The death of John Lennon still reverberates as a defining moment for a generation and for the music world. A man who helped define rock and roll, a leader of the peace movement, an icon of the Baby Boom generation, his sudden death at the hands of Mark David Chapman took place on this day 35 years ago.
Chief of Detectives James Sullivan said Lennon and his wife, Yoko Ono, were walking into the enclosed courtyard of the Dakota at about 10:50 pm when five shots rang out. Lennon staggered up a few steps into the building and collapsed, he said.
Police Officer Anthony Palma, who was one of the first officers to arrive, said Lennon’s wife became hysterical when doctors told her he was dead.
“Tell me it isn’t true,” he quoted her as crying.

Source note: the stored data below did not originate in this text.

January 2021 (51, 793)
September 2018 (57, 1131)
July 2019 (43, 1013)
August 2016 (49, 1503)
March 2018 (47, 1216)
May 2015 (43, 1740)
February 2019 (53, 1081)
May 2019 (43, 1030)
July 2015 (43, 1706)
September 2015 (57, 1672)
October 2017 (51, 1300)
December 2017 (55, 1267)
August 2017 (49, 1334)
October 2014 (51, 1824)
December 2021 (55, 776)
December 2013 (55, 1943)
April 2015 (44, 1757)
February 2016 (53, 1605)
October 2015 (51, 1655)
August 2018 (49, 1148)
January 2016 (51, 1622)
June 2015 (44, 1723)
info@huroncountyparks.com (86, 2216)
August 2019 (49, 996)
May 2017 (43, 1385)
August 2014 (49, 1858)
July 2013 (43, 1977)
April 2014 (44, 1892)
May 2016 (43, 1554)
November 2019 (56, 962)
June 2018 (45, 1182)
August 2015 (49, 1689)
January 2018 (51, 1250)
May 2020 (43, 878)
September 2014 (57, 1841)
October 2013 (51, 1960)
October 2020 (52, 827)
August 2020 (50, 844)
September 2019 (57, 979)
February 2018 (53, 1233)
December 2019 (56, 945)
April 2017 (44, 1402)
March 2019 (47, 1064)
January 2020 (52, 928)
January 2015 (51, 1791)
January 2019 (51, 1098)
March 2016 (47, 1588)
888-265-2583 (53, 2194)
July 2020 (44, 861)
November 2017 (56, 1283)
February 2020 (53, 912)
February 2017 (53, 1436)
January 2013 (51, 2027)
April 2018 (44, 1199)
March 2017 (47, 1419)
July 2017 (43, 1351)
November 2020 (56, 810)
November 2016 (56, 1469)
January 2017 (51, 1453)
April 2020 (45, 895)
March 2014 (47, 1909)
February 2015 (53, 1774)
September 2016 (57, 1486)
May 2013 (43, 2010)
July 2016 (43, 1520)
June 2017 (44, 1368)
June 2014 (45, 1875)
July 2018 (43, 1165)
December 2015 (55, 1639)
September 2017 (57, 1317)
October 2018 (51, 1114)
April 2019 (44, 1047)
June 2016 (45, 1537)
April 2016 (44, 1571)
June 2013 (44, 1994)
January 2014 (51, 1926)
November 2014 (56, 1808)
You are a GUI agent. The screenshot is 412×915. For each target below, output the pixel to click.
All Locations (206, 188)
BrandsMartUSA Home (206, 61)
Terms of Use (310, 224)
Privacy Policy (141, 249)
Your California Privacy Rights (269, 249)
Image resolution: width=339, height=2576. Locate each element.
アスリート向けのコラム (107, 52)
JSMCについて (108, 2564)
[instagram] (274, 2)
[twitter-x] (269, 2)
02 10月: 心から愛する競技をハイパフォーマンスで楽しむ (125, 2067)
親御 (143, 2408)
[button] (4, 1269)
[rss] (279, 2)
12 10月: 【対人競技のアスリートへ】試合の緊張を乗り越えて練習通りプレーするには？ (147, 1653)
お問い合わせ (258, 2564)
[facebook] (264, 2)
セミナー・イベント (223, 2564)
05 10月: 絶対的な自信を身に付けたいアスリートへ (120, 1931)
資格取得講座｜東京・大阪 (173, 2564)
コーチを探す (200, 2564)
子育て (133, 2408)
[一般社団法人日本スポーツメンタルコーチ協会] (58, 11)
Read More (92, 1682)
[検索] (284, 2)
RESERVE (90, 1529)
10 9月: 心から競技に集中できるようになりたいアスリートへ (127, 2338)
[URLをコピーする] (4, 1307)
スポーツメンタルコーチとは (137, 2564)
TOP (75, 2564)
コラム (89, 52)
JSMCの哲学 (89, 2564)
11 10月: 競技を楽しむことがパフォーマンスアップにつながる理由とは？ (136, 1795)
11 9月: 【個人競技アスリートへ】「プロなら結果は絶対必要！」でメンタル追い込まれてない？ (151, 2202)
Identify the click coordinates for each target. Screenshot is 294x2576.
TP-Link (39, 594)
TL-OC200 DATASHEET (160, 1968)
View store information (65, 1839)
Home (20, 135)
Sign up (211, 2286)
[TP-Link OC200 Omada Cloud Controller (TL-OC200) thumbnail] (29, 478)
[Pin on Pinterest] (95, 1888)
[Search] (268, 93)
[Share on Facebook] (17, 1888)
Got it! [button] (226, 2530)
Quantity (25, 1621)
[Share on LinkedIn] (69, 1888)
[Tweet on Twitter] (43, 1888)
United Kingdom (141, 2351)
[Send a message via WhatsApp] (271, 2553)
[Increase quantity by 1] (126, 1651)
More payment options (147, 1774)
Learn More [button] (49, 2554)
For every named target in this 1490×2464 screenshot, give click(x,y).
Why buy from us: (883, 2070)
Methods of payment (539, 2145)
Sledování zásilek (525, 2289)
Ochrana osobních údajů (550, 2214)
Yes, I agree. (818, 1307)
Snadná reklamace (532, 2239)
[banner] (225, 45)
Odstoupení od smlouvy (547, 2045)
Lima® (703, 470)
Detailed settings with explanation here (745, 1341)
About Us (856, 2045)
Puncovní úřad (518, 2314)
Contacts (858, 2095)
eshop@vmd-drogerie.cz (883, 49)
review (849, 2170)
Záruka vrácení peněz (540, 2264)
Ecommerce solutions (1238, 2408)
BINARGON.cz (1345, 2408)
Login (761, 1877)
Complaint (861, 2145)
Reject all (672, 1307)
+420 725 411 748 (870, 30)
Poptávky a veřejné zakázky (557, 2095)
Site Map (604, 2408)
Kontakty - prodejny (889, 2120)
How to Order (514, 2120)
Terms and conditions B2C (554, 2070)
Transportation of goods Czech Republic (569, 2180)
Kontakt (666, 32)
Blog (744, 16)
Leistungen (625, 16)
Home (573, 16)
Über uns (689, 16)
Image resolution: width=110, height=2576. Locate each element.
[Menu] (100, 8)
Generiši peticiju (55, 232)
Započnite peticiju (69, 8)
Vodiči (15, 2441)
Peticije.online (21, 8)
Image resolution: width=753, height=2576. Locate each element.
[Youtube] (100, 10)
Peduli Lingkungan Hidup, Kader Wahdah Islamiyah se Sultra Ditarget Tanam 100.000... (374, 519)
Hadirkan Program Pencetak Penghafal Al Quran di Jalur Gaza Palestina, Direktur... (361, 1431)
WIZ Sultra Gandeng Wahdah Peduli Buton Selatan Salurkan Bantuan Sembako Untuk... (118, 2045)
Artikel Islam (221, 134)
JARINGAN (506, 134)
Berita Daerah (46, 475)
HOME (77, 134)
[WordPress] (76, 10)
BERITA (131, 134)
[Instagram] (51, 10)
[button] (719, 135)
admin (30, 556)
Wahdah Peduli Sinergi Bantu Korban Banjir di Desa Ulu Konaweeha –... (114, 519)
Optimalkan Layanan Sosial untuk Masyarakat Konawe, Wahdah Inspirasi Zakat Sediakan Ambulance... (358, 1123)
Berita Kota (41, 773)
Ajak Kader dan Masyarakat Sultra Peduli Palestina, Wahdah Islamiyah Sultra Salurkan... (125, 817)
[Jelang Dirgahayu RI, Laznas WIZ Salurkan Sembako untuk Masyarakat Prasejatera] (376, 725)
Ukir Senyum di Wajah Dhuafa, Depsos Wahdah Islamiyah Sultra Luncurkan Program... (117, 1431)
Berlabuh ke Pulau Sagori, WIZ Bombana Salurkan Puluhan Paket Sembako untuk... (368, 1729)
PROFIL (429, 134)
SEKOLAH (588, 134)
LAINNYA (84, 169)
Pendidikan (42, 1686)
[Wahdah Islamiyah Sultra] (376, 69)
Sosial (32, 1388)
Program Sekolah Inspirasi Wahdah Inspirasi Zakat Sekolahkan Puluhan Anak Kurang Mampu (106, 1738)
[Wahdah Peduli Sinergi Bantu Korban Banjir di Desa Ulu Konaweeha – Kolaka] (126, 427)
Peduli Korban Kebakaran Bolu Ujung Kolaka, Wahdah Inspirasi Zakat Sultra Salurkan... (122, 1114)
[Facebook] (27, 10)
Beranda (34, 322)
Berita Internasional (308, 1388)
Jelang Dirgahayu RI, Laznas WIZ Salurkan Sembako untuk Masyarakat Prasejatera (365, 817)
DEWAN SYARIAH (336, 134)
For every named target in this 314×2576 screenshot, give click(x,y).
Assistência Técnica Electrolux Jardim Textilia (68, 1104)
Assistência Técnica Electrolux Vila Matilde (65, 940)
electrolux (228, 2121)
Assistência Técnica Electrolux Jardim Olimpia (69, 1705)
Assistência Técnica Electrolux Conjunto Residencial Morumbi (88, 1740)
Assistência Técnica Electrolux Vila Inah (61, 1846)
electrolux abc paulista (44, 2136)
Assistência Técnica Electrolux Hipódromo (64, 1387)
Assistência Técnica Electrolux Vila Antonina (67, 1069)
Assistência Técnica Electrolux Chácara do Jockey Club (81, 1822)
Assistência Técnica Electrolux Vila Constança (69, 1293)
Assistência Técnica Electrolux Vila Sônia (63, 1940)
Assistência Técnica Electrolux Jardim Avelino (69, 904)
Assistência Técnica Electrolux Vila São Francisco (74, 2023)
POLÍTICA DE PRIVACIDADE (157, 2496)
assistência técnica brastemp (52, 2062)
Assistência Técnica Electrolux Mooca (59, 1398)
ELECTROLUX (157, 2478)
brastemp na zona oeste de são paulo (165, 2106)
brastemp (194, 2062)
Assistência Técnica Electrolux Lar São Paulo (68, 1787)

In an interview earlier that year – his first major interview in five years – Lennon said he wanted to leave The Beatles as early as 1966, but did not make the move until four years later because he “just didn’t have the guts.”
The seed for The Beatles band dates to 1955 when Lennon met McCartney at a church in Liverpool, England. They started performing as a duo called The Quarrymen and were joined three years later by Harrison.
Starr did not come into the band until 1962 – a year before The Beatles hit the top of the charts in Britain with Please Please Me.
“Beatlemania” did not cross the ocean to the United States until 1964.